Detalles que justifican una película
Volver a empezar, José Luis Garci (1982)
“Volver a empezar” deja cierta sensación de que podría haber dado más de sí. Su inicio es muy bueno, con Ferrandis evocando su vida de hace 40 años en Gijón y retomando el contacto con viejos conocidos. Un par de conversiones interesantes, imágenes bellas, el “Canon” bien colocadito… hacen que uno se frote las manos ante la perspectiva de que va a ver un peliculón.
Sin embargo, poco a poco la cosa se va deshinchando: las conversaciones devienen algo pretenciosas, la trama no da demasiado más de sí, los gags con el gerente del hotel resultan más casposos que divertidos… En fin, se deshincha y no remonta.

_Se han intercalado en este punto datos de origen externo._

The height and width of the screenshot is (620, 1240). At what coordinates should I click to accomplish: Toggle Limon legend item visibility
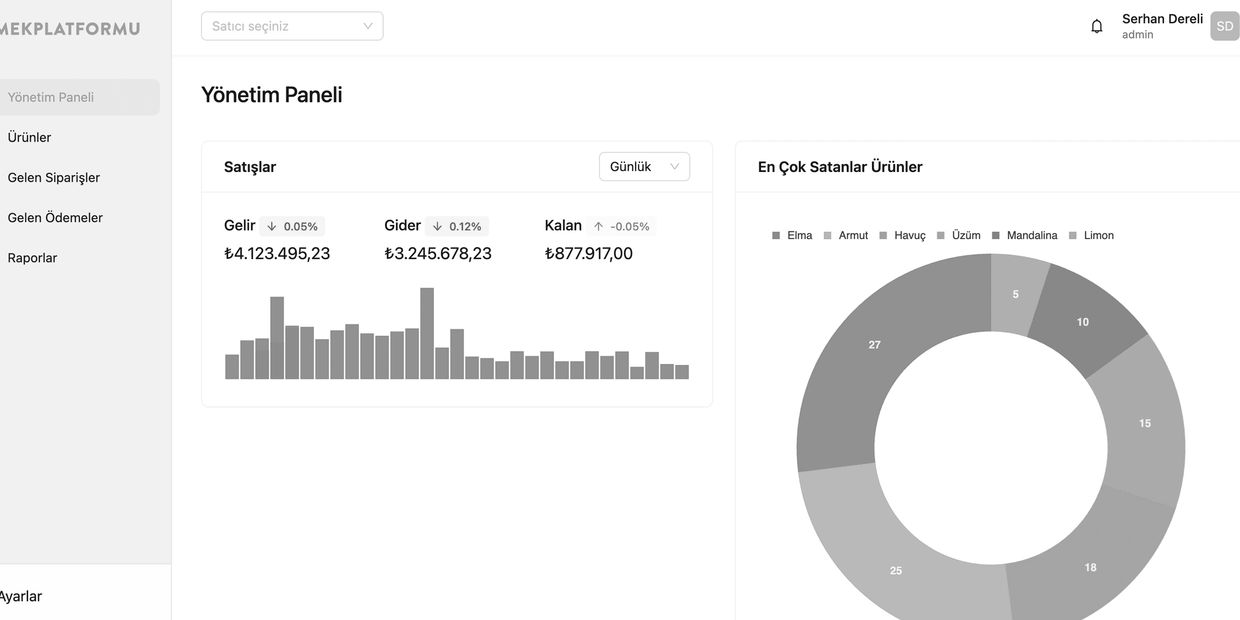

Por suerte, la aparición de José Bódalo le da un Motivo (en mayúsculas) por el que esta película tiene sentido verse. Me refiero, cómo no, a la larga conversación entre Antonio Ferrandis y José Bodalo en que el primero desvela el motivo por el que ha vuelto a Gijón. De una belleza impresionante, en esa secuencia Bódalo transmite millones de sensaciones sin apenas articular palabra, convierte una pantalla de cine en algo muy próximo. Tanto, que es difícil controlar el escalofrío que recorre el cuerpo de uno observando su mirada. Qué contención, pero qué grandeza a la hora de mostrar pena, amor, frustración sin pronunciar una sílaba.
Se trata, en definitiva, de uno de esos detalles que hacen que una película perdure en la memoria, cale en los huesos. Para acordarse de que el cine no sólo se ve, también se siente y se pega a uno, cual recuerdo al que volvemos de vez en cuando para que nos abrigue.